Okay, I know how to come up with a confidence interval when you are only after one proportion (or two), such as the proportion of people who prefer Bush vs. the proportion who don’t. How is it done when there are three or more? For example, in a three-way Bush-Kerry-Nader poll, the margin of error for the proportion favoring each would be different if you calculate it as you would for a poll with just two choices. Am I really asking what the standard deviation is for such a poll? I have a feeling that’s what I’m after, but I’m not sure.
My Dad, a Ph.D. statistician, didn’t seem to recall how to do it off-hand. Maybe this is more at the front of some Dopers’ minds than his…
Here is an easy to follow explanation of the margin of error and the factors that go into it. Basically, it is a confidence interval with other things factored in.
Sorry, didn’t read through much of Shagnasty’s link. But here’s the low down – at least as far as it applies to year 13 statistics as taught in New Zealand.
You can view the results of a multi choice opinion poll as a number of binomial distributions. That is,
[ul]
[li]will vote for Bush / will not vote for Bush[/li][li]will vote for Kerry / will not vote for Kerry[/li][li]will vote for Nader / will not vote for Nader[/li][/ul]
Of course, these three binomial distributions are not independent, but that doesn’t matter. They each have their own p value (probability of event occurring) and they all have the same n value.
You could simply calculate the confidence interval the same as normal. Except, as you rightly pointed out, you would have three (or more) different margins of error.

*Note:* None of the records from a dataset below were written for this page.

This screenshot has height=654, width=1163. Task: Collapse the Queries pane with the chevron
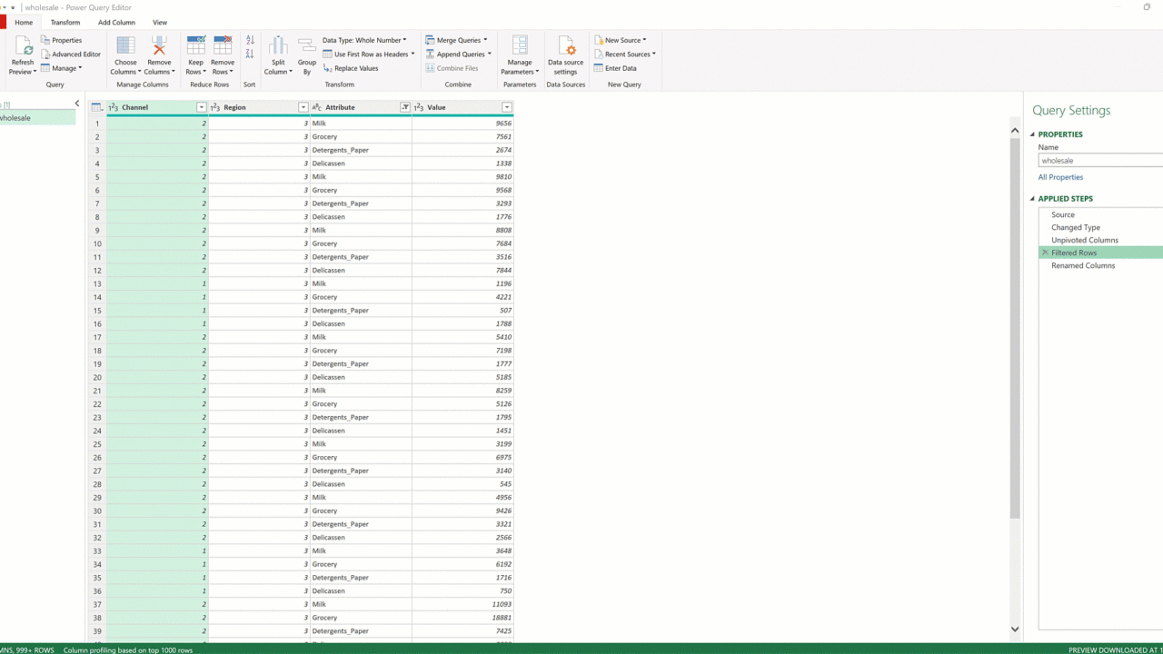tap(77, 104)
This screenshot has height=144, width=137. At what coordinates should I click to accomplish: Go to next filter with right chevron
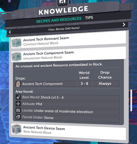[x=124, y=24]
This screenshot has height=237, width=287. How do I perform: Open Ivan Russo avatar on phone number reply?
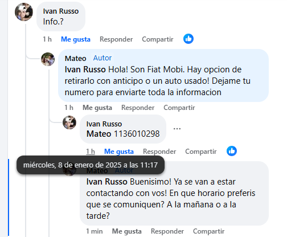[69, 122]
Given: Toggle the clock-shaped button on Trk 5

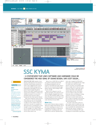Looking at the screenshot, I should coord(20,41).
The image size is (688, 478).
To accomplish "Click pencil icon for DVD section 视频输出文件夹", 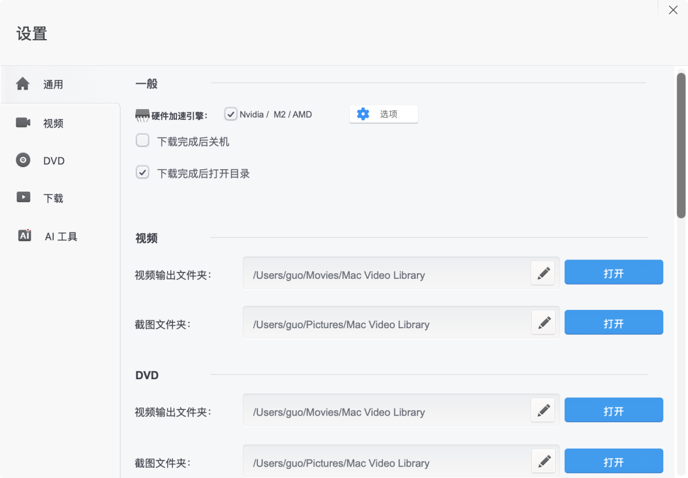I will (x=543, y=411).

The worst case scenario is when p is close to 0.5. That is when the margin of error is greatest. What is done in practice it to calculate the margin of error for p=0.5 and use that value when you report the results of the poll. Typically in NZ a poll of 1000 is used with a confidence level of 95%. The results are reported with a “margin of error of plus or minus three percent”.
[/doing the math]
There are some problems with this approach. It is confusing when you have low polling candidates whose polling may actually be below the margin of error. The other and more subtle difficulty is that the Binomial --> Normal approximation (upon which the central limit theorem and hence confidence intervals are based) is less valid for low values of p. This is particularly true when n is also low.
Statisticians don’t really expect journalists to understands the subtlety of all of this. Nor do they think the general public really understands. And politicians are told by their media spin doctors not to pay too much attention to the polls (unless of course they are ahead). The confusion introduced by the somewhat ad-hoc approach is small compared to the confusion that already exists concerning statistics and the additional confusion that would be added by adopting a more rigourous approach.
To put it bluntly,
If polls are reported as having a margin of error of plus or minus 3% (at a 95% confidence level)
then,
5% of such polls are completely wrong. That is the true value is more than three percentage points from the reported value.
And this is assuming that the sampling process is completely unbiased. Which is something that I would doubt in most cases.